桃花に敵うはずもなく、ずるずると引きずられる。
「総ちゃんも桃花ちゃんを止めて~」
犬塚は助けを求めた。
「やれやれ」
総司は心の中でつぶやいた。
吉備津桃花は幼い頃から正義感の強い少女だった。普段はクールにみせているが、中身は熱い魂を持っている。彼女は女子を虐める男子、犬や猫など小動物を虐める上級生などと激突し、鉄拳制裁を加えていた。
今回も似たようなものだ。
故人である御皆冴子と桃花は特別親しい間柄ではない。総司や犬塚と同じく故人とは単に幼稚園が一緒、冴子の母が近所の顔役で、自分たちの親と関係があり、義理で通夜に出席している、だけだ。

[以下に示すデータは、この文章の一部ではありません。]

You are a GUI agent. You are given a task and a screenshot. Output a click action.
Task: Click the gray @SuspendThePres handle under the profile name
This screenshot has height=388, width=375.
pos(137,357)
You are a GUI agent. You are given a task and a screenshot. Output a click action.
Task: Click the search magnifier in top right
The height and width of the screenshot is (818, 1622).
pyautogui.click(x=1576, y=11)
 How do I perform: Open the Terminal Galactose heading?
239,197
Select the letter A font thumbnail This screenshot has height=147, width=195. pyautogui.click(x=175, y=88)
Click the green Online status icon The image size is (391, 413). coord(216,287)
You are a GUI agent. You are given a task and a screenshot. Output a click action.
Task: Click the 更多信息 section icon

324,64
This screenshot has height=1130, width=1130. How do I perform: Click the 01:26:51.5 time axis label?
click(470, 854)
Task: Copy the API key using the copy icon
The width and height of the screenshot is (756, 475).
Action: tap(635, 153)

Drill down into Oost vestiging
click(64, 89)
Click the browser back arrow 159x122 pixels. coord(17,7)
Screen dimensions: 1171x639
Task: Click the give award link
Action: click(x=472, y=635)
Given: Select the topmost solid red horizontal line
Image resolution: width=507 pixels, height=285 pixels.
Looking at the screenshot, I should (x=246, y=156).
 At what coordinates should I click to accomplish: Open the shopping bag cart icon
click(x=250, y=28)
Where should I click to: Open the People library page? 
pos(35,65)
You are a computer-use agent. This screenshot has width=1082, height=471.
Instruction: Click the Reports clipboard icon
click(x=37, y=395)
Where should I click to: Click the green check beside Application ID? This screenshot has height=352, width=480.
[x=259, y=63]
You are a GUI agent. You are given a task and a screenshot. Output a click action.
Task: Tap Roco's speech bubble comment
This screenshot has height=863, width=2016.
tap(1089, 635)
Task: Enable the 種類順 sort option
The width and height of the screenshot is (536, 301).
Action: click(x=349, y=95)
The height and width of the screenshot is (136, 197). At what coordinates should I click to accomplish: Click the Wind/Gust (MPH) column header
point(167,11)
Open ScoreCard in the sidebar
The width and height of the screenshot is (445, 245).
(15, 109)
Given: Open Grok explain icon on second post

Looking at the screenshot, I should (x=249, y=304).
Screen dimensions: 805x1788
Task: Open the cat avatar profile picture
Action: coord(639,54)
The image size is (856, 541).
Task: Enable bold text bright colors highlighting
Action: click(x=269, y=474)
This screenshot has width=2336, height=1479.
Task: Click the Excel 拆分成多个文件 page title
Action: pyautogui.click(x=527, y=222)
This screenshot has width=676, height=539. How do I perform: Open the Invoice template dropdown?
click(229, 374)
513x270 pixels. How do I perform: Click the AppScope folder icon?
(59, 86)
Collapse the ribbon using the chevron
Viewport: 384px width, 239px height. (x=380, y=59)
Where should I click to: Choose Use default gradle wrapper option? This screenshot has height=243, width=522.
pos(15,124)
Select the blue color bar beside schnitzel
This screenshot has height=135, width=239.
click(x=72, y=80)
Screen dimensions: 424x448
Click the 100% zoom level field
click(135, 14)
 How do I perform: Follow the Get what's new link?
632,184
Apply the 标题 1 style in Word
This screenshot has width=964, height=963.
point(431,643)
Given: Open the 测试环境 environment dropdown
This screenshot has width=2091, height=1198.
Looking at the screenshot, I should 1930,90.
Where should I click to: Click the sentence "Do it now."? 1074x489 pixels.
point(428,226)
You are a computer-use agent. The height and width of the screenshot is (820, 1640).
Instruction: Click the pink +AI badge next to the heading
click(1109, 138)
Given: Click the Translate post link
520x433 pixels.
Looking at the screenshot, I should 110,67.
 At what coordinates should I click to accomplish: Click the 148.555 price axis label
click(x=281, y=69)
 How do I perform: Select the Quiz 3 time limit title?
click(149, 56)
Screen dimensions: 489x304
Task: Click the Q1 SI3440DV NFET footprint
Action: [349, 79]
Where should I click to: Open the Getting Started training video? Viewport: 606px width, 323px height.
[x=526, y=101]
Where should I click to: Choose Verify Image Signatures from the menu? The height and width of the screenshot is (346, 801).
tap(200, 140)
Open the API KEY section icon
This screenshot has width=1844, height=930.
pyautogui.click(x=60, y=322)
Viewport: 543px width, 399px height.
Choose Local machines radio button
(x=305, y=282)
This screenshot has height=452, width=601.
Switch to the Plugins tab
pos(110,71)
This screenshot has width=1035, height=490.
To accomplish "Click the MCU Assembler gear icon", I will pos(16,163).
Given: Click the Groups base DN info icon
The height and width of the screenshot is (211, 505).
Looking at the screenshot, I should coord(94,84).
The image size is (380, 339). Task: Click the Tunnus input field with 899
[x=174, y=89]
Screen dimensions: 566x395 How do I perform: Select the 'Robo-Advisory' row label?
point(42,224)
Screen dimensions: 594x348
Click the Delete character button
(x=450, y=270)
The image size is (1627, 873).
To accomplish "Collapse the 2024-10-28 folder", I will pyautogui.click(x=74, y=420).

だけど桃花は冴子のため、冴子の遺族のために本気で怒っていた。
「桃花、落ち着きなよ」
犬塚の代わりに総司が桃花を止めに入った。
「なによ、総司まで。邪魔しないで」
「いいから」
桃花の肩に手を置き、強引に自分の方を向かせる。
その時だった。
「ん?」
総司はどこかで、何かが壊れる音を聴いた。いや、聴いたと思った。
「なに? 今の音?」
桃花にも聞こえたらしい。
二人してキョロキョロとあたりを見回す。音の聞こえた方角と大きさから、大きなガラスや鏡が割れたか、壊れたかしたはずだ。それも大規模に、近距離で、だ。
「おかしいわね。何も変わらない」
「いや、ちがう。なんか変だ」
総司は違和感を感じた。
なにだ? なにが違う? 総司は感覚を研ぎ澄まし、そして違和感の正体に気づいて叫んだ!
「止まっている!?」
変わらないはずだ! 何もかもが停止しているのだから!
通夜会場にいる喪服姿の人々も、それを取り囲む報道陣の人たちも。風に揺れる木立ち、道路を走る車、通行人、街の音、そして時計の針さえも、世界の全てが停止していた!
「今日子!?」
桃花が悲鳴をあげた。
犬塚が止まっている。まるで凍りついた人形のように、総司と桃花を心配するような顔と姿勢のまま、立ったまま固まっていた。
「なにが起こっているんだ?」
「そんなの、わからないわよ!」
突然の出来事に混乱する総司と桃花。
「グルアアアアアッッ!!」
『そいつ』は、突然、何もない空間から現れた。
身長三メートルを越える巨体。たくましい筋肉。頭には一本の大きな角。
「きゃああああっ!?」
「お、鬼っ!?」
桃花が悲鳴をあげ総司が目を見張る。
『そいつ』は『鬼』にみえた。
おとぎ話に出て来る空想の怪物。だが怪物は実在し襲いかかって来た。
「させないっ」
グルァ!?
肉と骨が砕ける音がして鬼が吹き飛ぶ。
「今日子!?」
桃花が驚いて叫ぶ。
何もかもが停止した世界の中で、犬塚今日子だけが活動を再開させ、鬼の横っ面を殴り飛ばしたのだ。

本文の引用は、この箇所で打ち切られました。